Fabo warned against putting too much faith into the monthly trimmed-mean measure, which the RBA views as highly unreliable.
"The monthly data are trimmed at the annual level, whereas the quarterly trimmed mean is trimmed at the quarterly level using seasonally adjusted data, which means they are different and why they diverge – there's more volatility in the year-ended measure," he explained, noting the rise in October's data did not surprise.
FALLING INFLATION
Fabo creates his own year-ended monthly measure, excluding volatile prices such as travel expenses and government subsidy-distorted electricity prices. "The rate of decline in that has slowed, but it's continued to edge lower," he explained. (See chart) Some aspects of the official monthly data could also be used to estimate Q4 inflation roughly, which pointed to a lower result than the RBA's 0.7% q/q target on preliminarily findings, Fabo noted.

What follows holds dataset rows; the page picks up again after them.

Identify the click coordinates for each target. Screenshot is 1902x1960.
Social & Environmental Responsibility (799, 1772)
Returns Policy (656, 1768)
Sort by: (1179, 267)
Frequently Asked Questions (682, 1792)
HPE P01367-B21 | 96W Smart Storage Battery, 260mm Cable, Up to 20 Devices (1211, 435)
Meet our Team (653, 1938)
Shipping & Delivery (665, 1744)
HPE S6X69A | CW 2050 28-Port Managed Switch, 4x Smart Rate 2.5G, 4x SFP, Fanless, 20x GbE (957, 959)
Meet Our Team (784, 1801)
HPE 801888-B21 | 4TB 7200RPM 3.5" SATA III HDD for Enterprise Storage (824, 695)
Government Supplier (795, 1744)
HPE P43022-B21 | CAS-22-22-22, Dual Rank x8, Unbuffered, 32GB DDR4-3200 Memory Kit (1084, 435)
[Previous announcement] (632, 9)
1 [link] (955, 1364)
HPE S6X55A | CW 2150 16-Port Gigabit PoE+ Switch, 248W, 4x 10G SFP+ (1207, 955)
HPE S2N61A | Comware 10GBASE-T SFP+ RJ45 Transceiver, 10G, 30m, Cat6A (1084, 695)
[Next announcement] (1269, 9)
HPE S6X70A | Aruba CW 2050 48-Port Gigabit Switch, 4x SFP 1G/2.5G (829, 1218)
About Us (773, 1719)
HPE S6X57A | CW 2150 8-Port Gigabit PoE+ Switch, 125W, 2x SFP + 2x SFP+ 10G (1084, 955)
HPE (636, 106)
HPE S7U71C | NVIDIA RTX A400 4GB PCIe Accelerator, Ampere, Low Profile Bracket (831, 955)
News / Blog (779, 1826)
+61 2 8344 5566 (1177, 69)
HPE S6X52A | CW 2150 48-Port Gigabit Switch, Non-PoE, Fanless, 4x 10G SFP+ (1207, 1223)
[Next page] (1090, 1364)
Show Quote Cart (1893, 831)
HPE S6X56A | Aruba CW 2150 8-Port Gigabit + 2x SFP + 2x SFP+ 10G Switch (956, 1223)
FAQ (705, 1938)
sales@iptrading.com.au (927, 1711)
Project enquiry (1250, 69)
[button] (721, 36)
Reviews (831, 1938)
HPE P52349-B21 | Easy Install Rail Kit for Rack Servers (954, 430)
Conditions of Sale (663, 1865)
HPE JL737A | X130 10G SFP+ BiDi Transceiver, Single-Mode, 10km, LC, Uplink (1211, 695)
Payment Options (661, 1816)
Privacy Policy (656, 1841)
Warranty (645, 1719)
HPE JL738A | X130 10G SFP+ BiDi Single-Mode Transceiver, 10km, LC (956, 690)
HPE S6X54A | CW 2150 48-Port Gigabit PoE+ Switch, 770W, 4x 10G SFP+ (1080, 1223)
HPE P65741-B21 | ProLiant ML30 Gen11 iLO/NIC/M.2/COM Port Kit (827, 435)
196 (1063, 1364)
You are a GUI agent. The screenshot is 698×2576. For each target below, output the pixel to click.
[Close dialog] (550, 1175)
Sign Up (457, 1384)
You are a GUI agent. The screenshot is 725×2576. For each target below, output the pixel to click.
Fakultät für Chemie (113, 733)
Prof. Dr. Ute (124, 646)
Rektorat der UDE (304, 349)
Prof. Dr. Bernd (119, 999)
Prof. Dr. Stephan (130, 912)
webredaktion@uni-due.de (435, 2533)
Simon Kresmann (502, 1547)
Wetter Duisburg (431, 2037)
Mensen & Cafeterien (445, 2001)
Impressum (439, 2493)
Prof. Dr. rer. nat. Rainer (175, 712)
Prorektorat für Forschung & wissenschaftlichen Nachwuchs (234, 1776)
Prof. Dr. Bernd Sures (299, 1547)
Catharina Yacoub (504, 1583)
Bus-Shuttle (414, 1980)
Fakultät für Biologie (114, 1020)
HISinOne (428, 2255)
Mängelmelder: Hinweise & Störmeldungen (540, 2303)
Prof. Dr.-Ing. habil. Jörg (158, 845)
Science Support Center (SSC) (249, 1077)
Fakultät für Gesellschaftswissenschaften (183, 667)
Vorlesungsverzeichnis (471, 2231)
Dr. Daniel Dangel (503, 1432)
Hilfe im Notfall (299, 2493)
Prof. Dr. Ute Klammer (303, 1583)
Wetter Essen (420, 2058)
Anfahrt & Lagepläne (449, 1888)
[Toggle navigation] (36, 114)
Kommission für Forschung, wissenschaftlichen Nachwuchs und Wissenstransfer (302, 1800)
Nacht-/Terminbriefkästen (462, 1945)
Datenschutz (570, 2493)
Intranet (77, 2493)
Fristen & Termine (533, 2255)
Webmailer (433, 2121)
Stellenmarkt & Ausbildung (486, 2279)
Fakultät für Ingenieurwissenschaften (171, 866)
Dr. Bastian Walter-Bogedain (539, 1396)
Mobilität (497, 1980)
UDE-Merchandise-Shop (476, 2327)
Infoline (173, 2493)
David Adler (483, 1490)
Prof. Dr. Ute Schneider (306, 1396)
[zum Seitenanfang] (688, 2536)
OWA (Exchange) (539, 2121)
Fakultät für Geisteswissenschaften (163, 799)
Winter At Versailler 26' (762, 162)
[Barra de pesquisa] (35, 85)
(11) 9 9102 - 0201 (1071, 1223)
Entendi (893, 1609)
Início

Pointing to the RBA's November meeting minutes that revealed the Board would need to see “more than one good quarterly inflation outcome” before easing, Fabo questioned the definition of "good".
"If you've got a solid 0.5% q/q for Q4 trimmed inflation and it's not just due to a couple of one offs, that really increases the chance of getting some easing early next year," he added, noting an easing labour market would then also factor heavily into the Board's decision.
"If the labour market continues to gradually ease alongside a surprisingly low inflation number, you'd be very tempted as a central bank, given the lags, to start slowly easing with just a 25bp move. If we get a trimmed mean number for Q4 at 0.6% q/q, that's definitely a good number, because essentially, that's the middle of the band in annualised terms. But unless the labour market is really deteriorating, [the RBA] will need more evidence that it's not just a one off."
The Australian Bureau of Statistics will release Q4 CPI data on Jan 29.